Axial-flux permanent magnet motors (AFPMs) have attracted significant attention as a potential next-generation mobility device due to their many advantages, such as flat geometry, low energy consumption, high efficiency and high torque. Researchers at Epson have developed what they say is the world’s first 3D analytical model for AFPMs with an arbitrary number of poles and arbitrary arrangement of the permanent magnets (PM). Details of the model have been published in the Institute of Electrical and Electronics Engineers (IEEE) journal, IEEE Access.

The AFPM is a class of PM-synchronous motor in which PMs are periodically arranged on the plane of rotation such that magnetic fields are aligned parallel to the rotation axis of the machine, in contrast to the ordinal radial-flux PM motors, which are already in widespread use. The AFPM’s combination of high performance and convenient form factor is expected to find use in various industrial areas, such as servo-actuation for multi-jointed robot arms, and in-wheel drive for future electric vehicles and other mobility devices.

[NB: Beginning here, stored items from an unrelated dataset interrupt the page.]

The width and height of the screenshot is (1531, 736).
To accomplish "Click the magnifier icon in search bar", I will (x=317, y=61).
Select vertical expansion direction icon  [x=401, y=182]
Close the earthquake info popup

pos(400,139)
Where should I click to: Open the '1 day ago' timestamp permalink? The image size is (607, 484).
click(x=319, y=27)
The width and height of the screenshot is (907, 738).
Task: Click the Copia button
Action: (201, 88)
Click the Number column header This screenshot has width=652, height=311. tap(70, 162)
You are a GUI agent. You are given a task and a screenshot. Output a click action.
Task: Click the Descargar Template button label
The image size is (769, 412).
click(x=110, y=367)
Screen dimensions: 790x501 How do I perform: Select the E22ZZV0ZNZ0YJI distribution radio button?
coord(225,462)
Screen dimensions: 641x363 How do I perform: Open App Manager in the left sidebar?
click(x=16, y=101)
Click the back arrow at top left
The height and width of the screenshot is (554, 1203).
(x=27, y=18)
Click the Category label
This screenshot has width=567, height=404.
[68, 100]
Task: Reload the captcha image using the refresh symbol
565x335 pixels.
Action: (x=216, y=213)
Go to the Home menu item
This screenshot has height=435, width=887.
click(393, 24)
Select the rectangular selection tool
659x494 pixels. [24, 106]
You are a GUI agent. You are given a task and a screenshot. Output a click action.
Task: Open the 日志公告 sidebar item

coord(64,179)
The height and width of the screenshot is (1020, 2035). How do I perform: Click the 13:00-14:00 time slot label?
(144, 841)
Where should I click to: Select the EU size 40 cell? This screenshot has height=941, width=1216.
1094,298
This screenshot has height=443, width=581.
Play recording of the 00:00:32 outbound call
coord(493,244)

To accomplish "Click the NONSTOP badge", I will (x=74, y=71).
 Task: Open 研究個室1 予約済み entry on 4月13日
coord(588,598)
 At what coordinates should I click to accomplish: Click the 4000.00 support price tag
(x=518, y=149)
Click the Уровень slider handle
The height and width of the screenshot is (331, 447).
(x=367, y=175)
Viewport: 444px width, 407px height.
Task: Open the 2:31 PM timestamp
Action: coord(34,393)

Development of devices that achieve the full potential of AFPMs has thus far been hampered by insufficient simulation technologies: researchers have been forced to choose between using 2D models with simple PM arrangements that provide a poor approximation of real devices, or using commercial simulation software, which requires enormous computation time.

In response to the lack of adequate simulation tools, researchers at Epson developed a 3D analytical AFPM model that accommodates an arbitrary number and configuration of magnetic poles. The model includes the number of magnetic poles, variables expressing the configuration of the magnetic poles, the number of coils, device dimensions, and others. Physical phenomena in the motor can quickly be analysed using the derived formulae, and operation characteristics of AFPM designs with an arbitrary number of poles and arrangement of the PM can be rapidly assessed.

The findings are expected to contribute to the realisation of the next-generation, high-performance and high-efficiency motors.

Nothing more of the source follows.